### TO DO
Word for word, return each entry that follows, with every image removed.

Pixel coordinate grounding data
━━━━

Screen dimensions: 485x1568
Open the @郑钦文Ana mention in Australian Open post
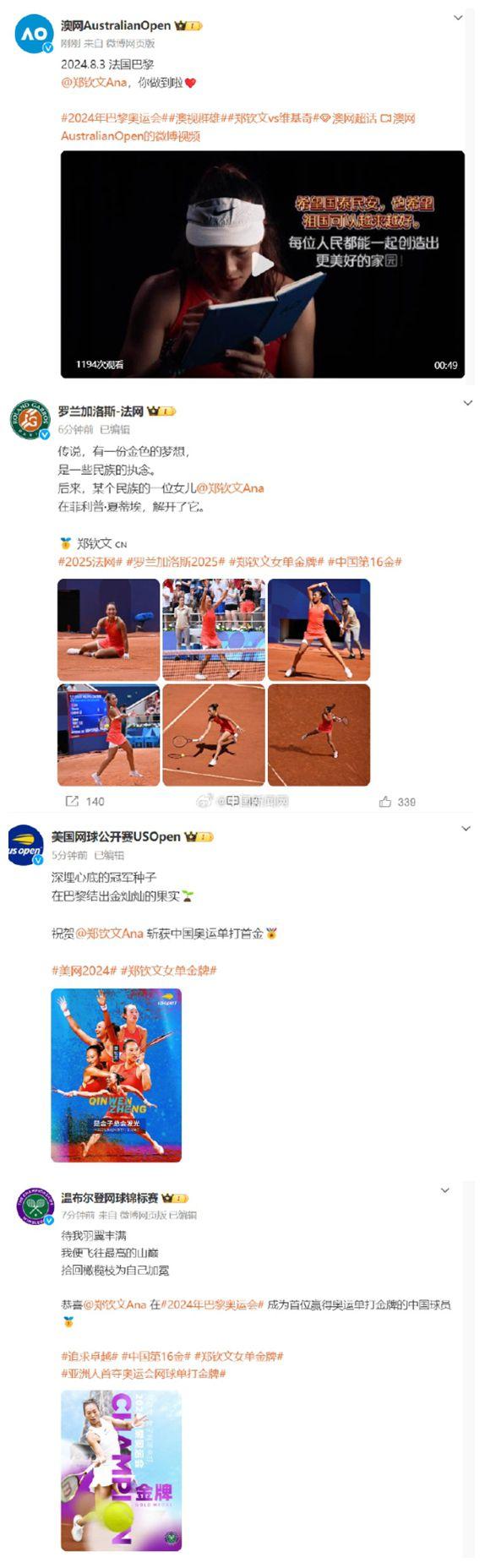(95, 83)
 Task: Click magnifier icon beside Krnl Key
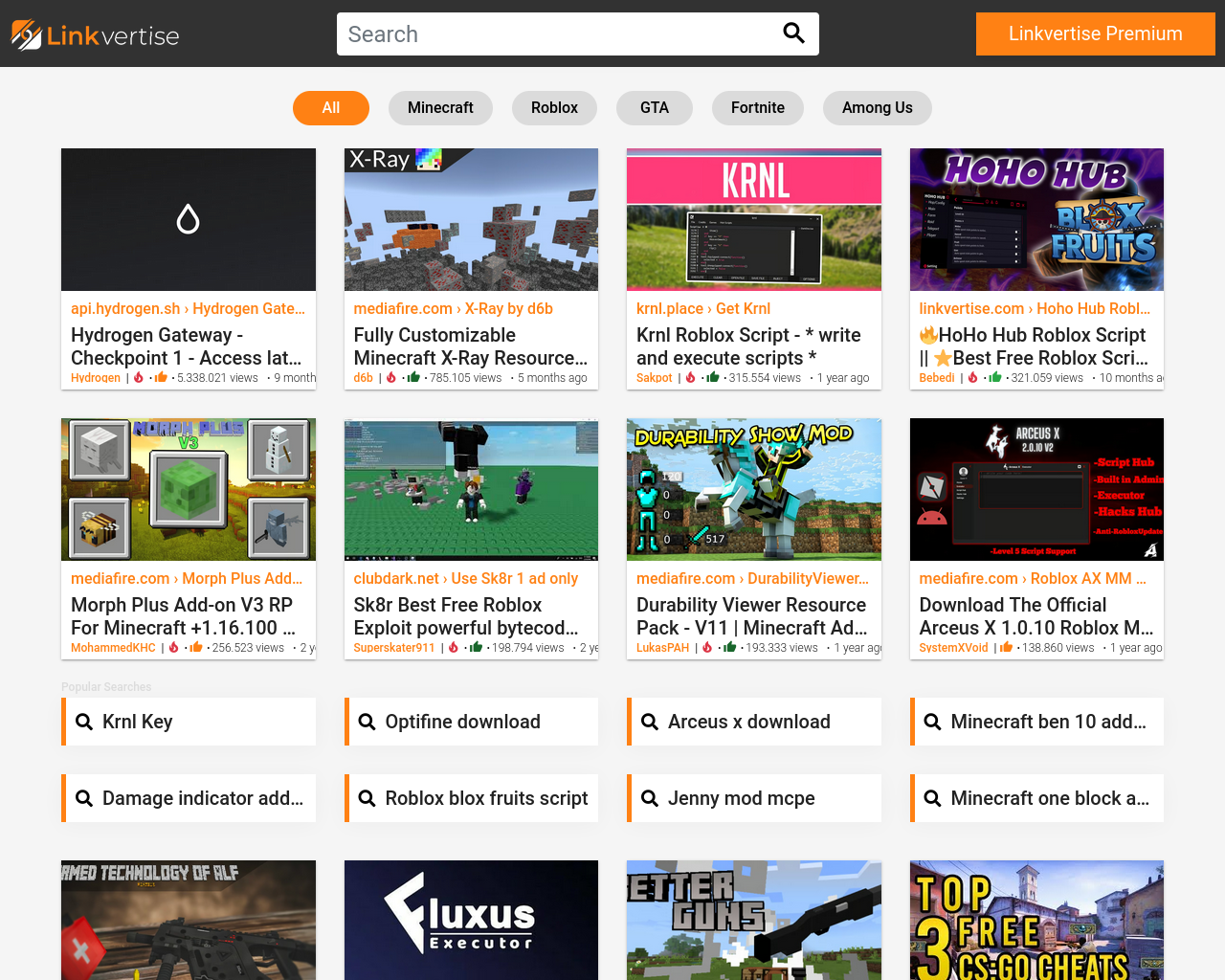click(x=84, y=722)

━━━━

### FINISHED TASK
Screen dimensions: 485x1568
Open the @郑钦文Ana mention in Australian Open post
(95, 83)
 Task: Click magnifier icon beside Krnl Key
click(x=84, y=722)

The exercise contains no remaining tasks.